En principe la presse parle du passé, même s’il s’agit du passé proche, en général c’est l’actualité de la veille. Elle consacre pourtant quelques lignes quotidiennes à l’avenir… Il s’agit de l’horoscope.
Son origine n’est pas très ancienne et en tous les cas elle n’a pas accompagné le développement de la presse populaire du XIXè siècle. Ce n’est que dans les années 1920 que cette rubrique s’installe dans les publications françaises. Il semble que l’affaire arrive de Grande-Bretagne où un astrologue eut ses années de célébrité. Il s’agit d’un certain Richard Naylor qui inventa la prédiction hebdomadaire avec une chronique dans le Sunday Express en 1936. C’est ce même Richard Naylor qui eut l’intuition de faire des prédictions à partir des signes du zodiaques, une manière subtile de concerner directement les lecteurs qui allaient ainsi chercher la prédiction personnelle dans leur signe zodiacal. Allait alors naître la rubrique quotidienne. En France en 1932 une rubrique astrologique va paraître dans Le Journal de la Femme.

Une page spéciale du Journal de la Femme du 12 août 1933 consacrée principalement à l’horoscope – Cet hebdomadaire a été l’un des premiers périodiques a publié des horoscopes dès 1932.
Collection Le Centre de la Presse.

En 1935, Paris-Soir et Gringoire font paraître leurs premiers horoscopes.

 Paris-Soir du 19 juillet 1935 – Collection Le Centre de la Presse.

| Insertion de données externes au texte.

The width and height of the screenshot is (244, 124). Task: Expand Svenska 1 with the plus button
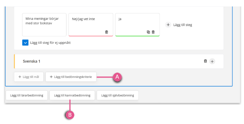point(212,61)
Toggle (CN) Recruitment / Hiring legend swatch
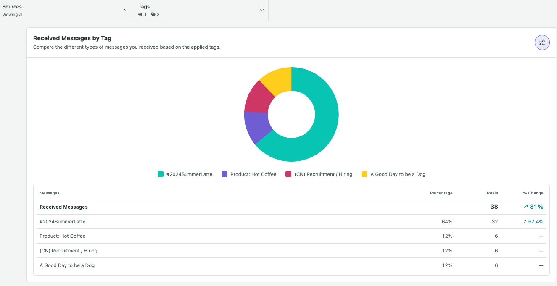 (x=288, y=174)
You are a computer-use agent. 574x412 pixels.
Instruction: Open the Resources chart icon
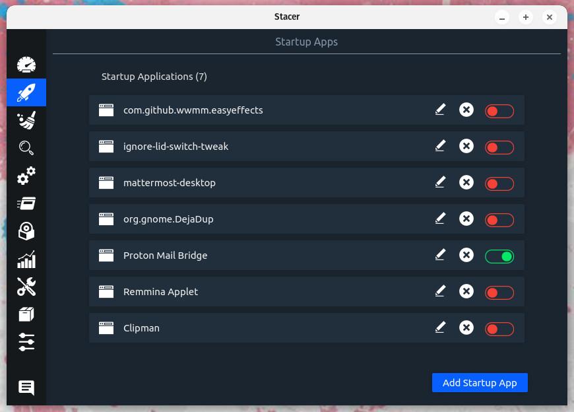click(x=26, y=259)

À partir du 5 mars 1937 paraît l’horoscope de Marie-Louise Sondaz dans le magazine Marie-Claire une fois tous les quinze jours. On lit par exemple dans la chronique du « Signe de la Vierge » quelques-unes des prédictions suivantes: « Du 7 au 10 vous vivrez des jours difficiles. (…) Ne voyez que des amis sûrs. (…) Le 11 sera un jour brillant et le 12 celui des travaux ménagers. » On voit que les voyants ne prenaient pas trop de risques. A partir du printemps 1939 l’horoscope de Marie-Louise Sondaz va distinguer les lectrices entre les brunes, les blondes ou les rousses pour « affiner » la prédiction.

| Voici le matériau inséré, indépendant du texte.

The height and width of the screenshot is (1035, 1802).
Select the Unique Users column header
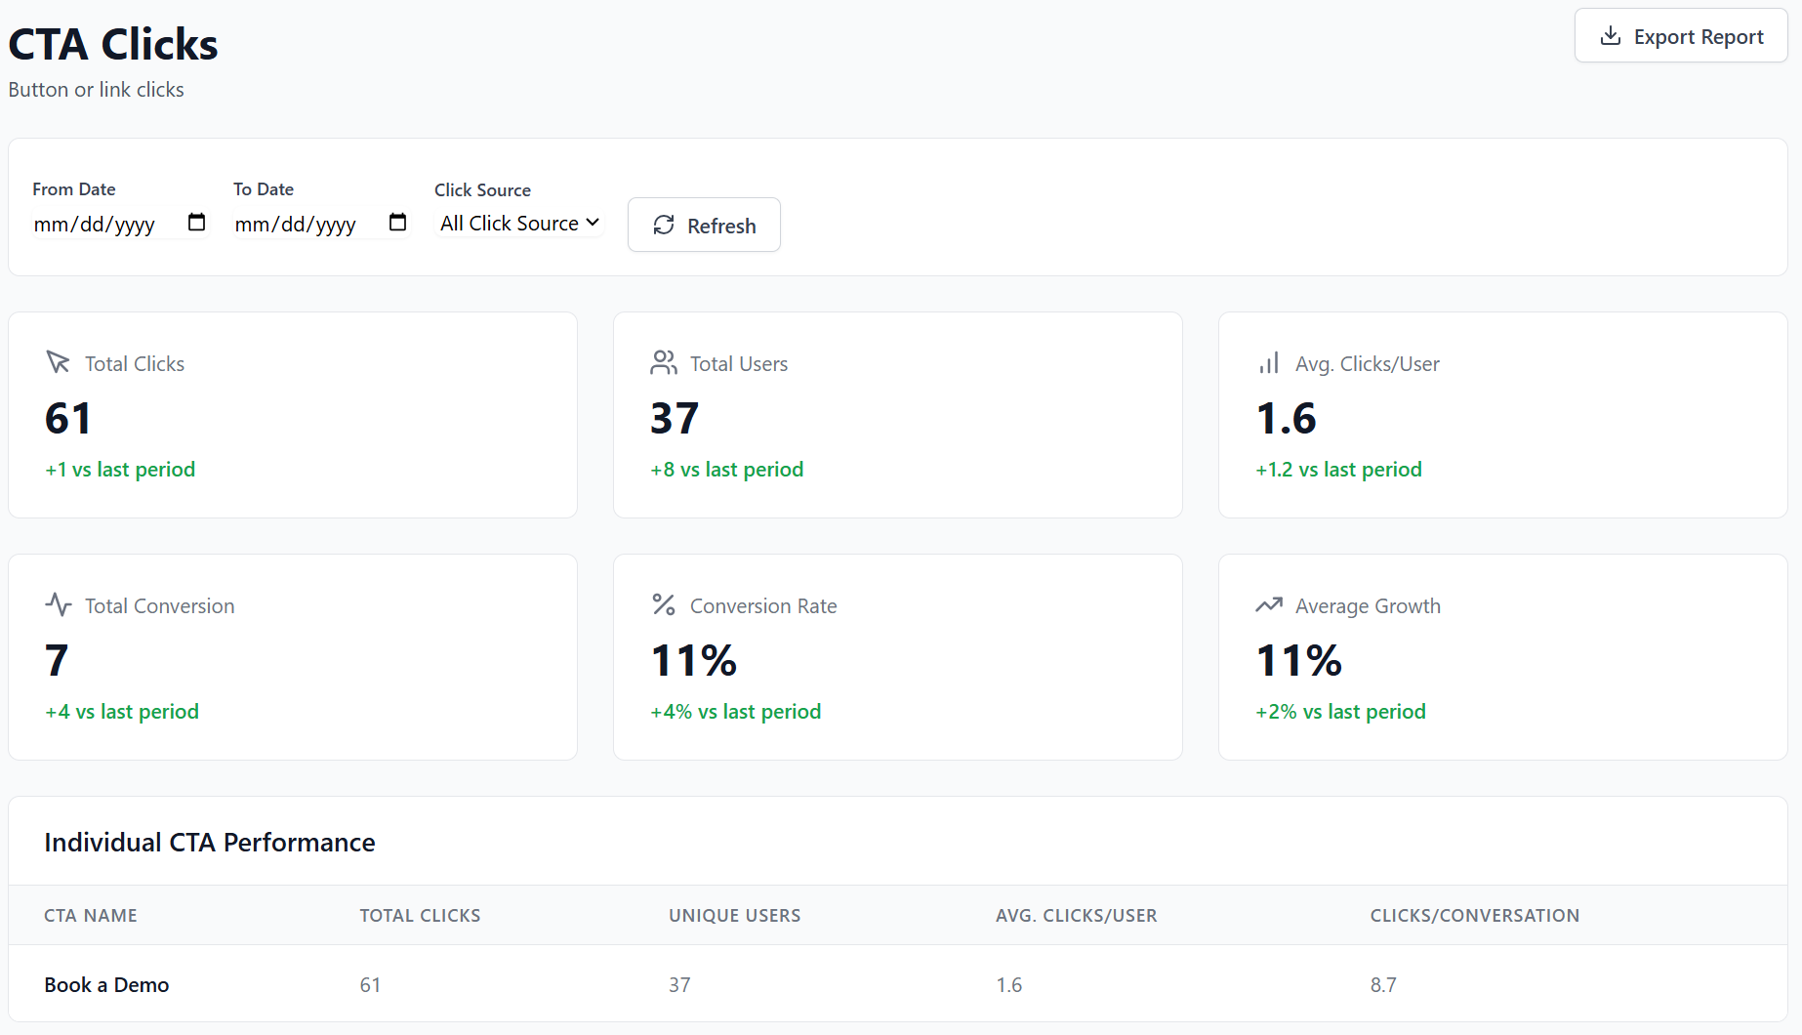click(734, 916)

Marie-Claire du 26 mars 1937. M. Vinal réalise également des horoscopes pour ce magazine –  Collection Le Centre de la Presse.


Après-guerre quasiment toute la presse quotidienne, y compris régionale, aura son horoscope décliné signe par signe. Ceci répondra alors à un engouement du public, une habitude quotidienne de consultation ou de lecture collective dans l’entreprise, en famille ou au comptoir du bistrot.


L’horoscope quotidien devient une incitation d’achat du journal à l’instar du feuilleton. Le succès est tel que la presse quotidienne va proposer des rendez-vous particuliers pour en faire des évènements éditoriaux. Ce sont les horoscopes du premier janvier qui à partir des années 1970 vont occuper plusieurs pages pour prédire les grandes tendances de chaque signe du zodiaque pour l’année qui vient. Ce sont aussi les rencontres avec des supposés voyants qui annoncent les grands
événements de l’année. Il est toujours intéressant, un an après, de se replonger dans les élucubrations de ces Nostradamus d’opportunité pour faire le bilan de leur fiabilité…
Si les quotidiens se sont mis à l’horoscope massivement après la guerre, la presse magazine l’a adopté avec son développement à partir de la fin des années 1950. Aujourd’hui la majorité des titres régionaux et des hebdos de loisirs publient des horoscopes. Le goût pour la voyance ayant toujours autant de succès, il n’a pas faibli depuis les antiques oracles qui lisaient dans de nombreux signes, dans les cendres, dans la forme des nuages et même dans les entrailles des animaux.